Your editor wears a gimp suit, does he use vinyl clit pro?
Rose and Jack and shit and Jack and Rose and shit and shit and shit and shit and shit and fuck it this script is shit and shit.
Titanic is a prime example of teenage girls liking horrible shit.
Ain’t that just like a broad? 3 hours of talkin’ ’bout jack! Am I right? *Dodges tomato, softshoes offstage*
[Floats through the detritus and human flotsam of the Titanic sinking in an inner tube, with a smaller inner tube tied on holding an Igloo cooler full of Natural Ice]
I hate this movie because Rivers Cuomo watched it one summer with some cunt in a Slayer T-shirt and it didn’t make them cry.
As an idea for a future hack screenwriting trick mash-up, how about characters saying, “Let me get this straight” before spelling out key plot points.
Or ttyBoo, Rob Lowe on Parks and Rec. ANNE PERKINS!
Everything Rob Lowe does on P&R is great. Literally.

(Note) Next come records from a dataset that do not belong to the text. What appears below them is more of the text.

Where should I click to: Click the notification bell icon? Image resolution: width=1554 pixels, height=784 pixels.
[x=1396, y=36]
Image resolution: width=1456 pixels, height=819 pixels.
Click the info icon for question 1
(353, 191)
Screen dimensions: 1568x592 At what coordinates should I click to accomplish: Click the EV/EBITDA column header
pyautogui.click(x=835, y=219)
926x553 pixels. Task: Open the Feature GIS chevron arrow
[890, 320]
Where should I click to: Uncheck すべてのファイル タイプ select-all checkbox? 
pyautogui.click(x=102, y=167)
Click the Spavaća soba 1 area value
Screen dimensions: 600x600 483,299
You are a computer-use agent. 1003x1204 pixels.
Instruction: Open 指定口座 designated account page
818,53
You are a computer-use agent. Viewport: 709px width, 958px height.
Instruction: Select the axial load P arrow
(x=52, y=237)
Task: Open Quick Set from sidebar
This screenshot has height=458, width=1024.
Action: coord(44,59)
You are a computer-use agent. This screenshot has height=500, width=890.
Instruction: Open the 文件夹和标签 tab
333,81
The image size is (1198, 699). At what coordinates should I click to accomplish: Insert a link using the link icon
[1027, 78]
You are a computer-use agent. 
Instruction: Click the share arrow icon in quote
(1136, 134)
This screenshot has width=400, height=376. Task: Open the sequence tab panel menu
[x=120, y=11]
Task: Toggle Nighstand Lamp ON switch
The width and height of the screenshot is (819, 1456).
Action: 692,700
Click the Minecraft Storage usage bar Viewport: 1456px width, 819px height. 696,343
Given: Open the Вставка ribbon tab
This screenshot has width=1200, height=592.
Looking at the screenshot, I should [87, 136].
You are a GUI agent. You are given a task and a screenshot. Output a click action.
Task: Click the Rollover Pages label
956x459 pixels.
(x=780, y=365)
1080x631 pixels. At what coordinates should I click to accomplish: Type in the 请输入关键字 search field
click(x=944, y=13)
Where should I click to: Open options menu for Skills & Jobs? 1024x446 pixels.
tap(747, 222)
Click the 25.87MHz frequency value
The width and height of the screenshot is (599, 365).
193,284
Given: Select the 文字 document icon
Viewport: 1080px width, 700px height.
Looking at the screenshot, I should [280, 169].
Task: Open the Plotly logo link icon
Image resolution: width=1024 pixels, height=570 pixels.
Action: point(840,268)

Every little thing he does is magic.
Like fisting Tinkerbell.
Hmm… should have gone for ‘like Polanski at Hogwarts.’
Regrets, I’ve had a few.
I know Chris is like, the.best.characterintheworld.
Haven’t heard that much jacking since I stopped visiting the public restroom at the YMCA.
My Titanic Rose, then got Jacked.
Actually, they only say ‘Charles’ once or twice. The rest is ‘Chahles’. F*cking thespians.
Forsooth, Chahles, wouldst thou spear yonder ursine brute, so that I mightst live to spear thine shrew again?
World’s Deadliest Drinking game: based on number of times they say “Harry” or “Harry Potter” in those movies.
Or: “James”/”Bond”/”James Bond” in one of those movies or [shudder] in all of them.
P.S. At least Winslet’s character, whatshername, didn’t leave her bra on when they fucked. Die, Judd Apatow.
Obviously this movie is one big advertisement for the Order of the Rose.
that was neck and neck until the very end… exciting!